Rosenwald had well-developed and savvy ideas about use of the donor’s name. He did not believe in giving anonymously, because he thought the visible support and credibility lent by a gift was often even more valuable to a receiving institution than the immediate cash. At the same time, he fought aggressively to keep his name from being affixed prominently to buildings and projects—not just out of his genuine humility, but in keeping with his idea that if a donor could get beneficiaries to take ownership of a project themselves and become emotionally invested in it, the undertaking is likelier to thrive and endure. “If no name is used it will belong to the people,” was Rosenwald’s encapsulation.
He also was a path-breaker in insisting on follow-up, evaluation, and accountability. He sent architects out to check on the construction of schools built with his money, demanded careful financial records, and followed outcomes. “Benevolence today has become altogether too huge an undertaking to be conducted otherwise than on business lines,” he argued.
Rosenwald also combined business and philanthropy in novel ways, devising stock-purchase, profit-sharing, and health-and-welfare programs that benefited Sears employees. He created one of the first corporate foundations in history, the Sears, Roebuck Foundation, and built it to substantial size. To reduce the risk of bureaucracy and falling into complacent ruts, he was a trailblazer in encouraging term limits on trustees at foundations (six years in the case of his own fund).
--
**WHAT IS NEEDED**
Repeat word for word the stretch of the Rosenwald passage from "Rosenwald had well-developed" through "was Rosenwald’s encapsulation.".

**STORED RECORDS**
--
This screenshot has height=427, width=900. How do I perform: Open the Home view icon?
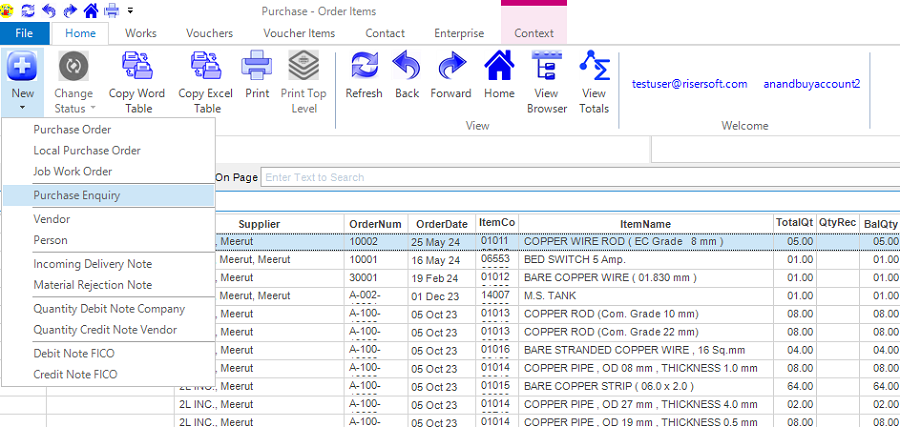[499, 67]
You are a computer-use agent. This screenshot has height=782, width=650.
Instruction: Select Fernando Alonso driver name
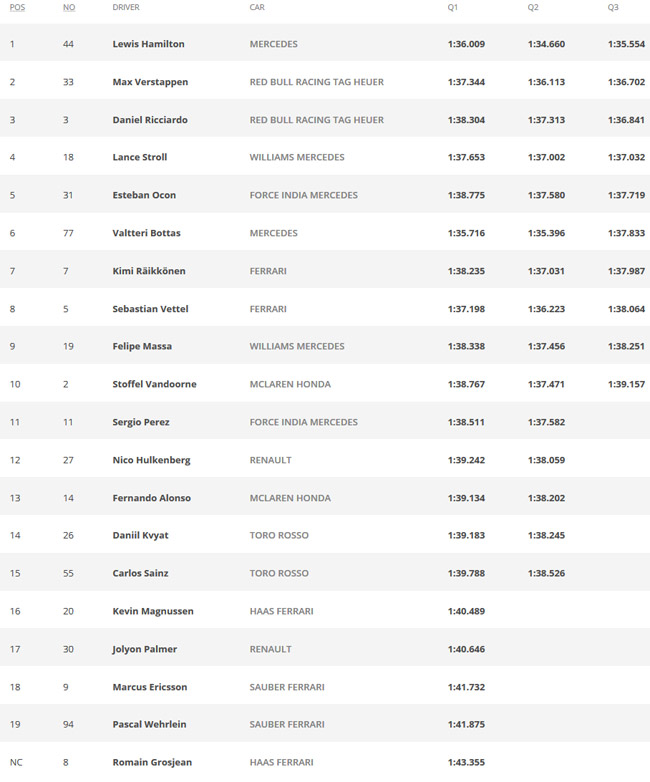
--
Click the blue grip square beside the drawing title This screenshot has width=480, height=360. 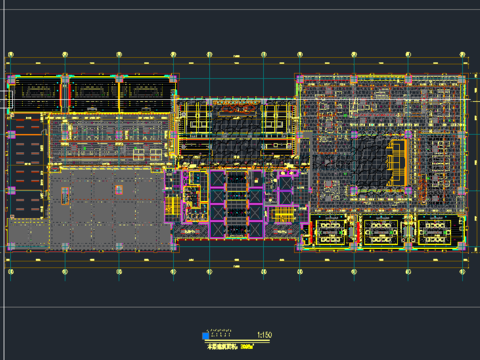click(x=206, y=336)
--
**COMPLETED EXERCISE**
Rosenwald had well-developed and savvy ideas about use of the donor’s name. He did not believe in giving anonymously, because he thought the visible support and credibility lent by a gift was often even more valuable to a receiving institution than the immediate cash. At the same time, he fought aggressively to keep his name from being affixed prominently to buildings and projects—not just out of his genuine humility, but in keeping with his idea that if a donor could get beneficiaries to take ownership of a project themselves and become emotionally invested in it, the undertaking is likelier to thrive and endure. “If no name is used it will belong to the people,” was Rosenwald’s encapsulation.